Jianghai garden () is a cultural and natural ecologically friendly park. It lies in the south of Haimen Nantong, near the Yangtze River.

Jianghai garden is established by Sanchang professional high school of Haimen. It covers 350 hectares. It visually shows the agricultural civilization of Haimen's past, present and future. It was completed after two years' construction.

It is an experimental park for middle and primary school's quality-oriented education in Nantong, which provides students with an extracurricular activities camp. At the same time, it offers residents a place for entertainment.

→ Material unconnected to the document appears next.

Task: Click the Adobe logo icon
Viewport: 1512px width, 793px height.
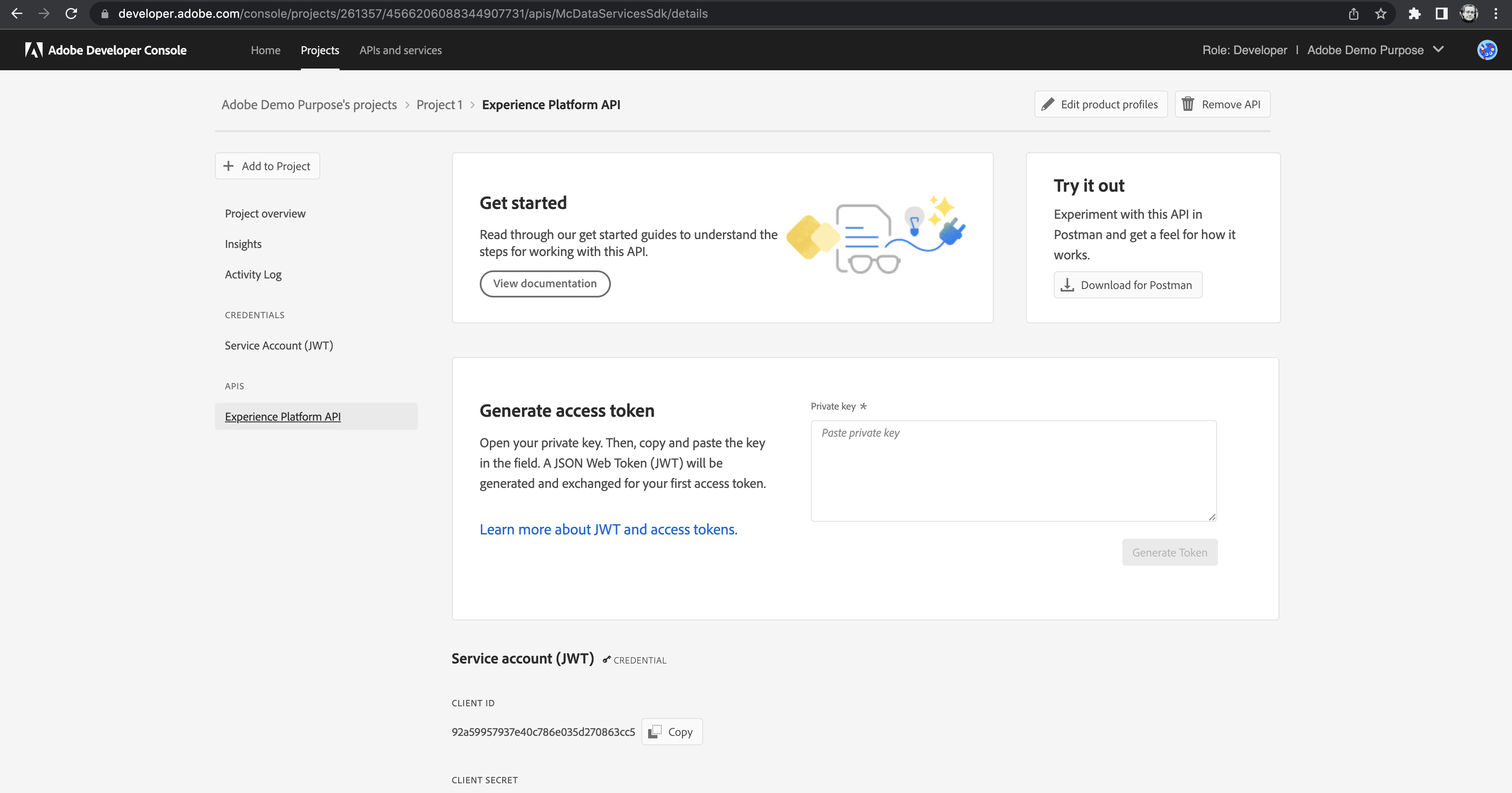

The opening ceremony for the project's initial phase was in September 2001 or September 2002 and took ¥12million to finish.

Areas
Jianghai folk culture area
Traditional farming culture area
modern agriculture demonstration area
Future agriculture demonstration area
Resident holiday recreational area
Primary and middle school students' cognition and plowing trying area
Agricultural professional education area
Agricultural information and commerce area

Attractions
Grain tower (), called as "the first tower in Haimen", is like a pagoda and straight into blue sky.
Culture museum records the history of Haimen. There are special customs and tradition took on in the museum and many famous people's statues.
Zhangjian, who is the number one scholar in the late Qing Dynasty, whose statue is exhibited there.
Jianghai Renjia (), once peasants lived in, is a place you can experience the rural life.
Water bridge, which is on the surface of water, is very long.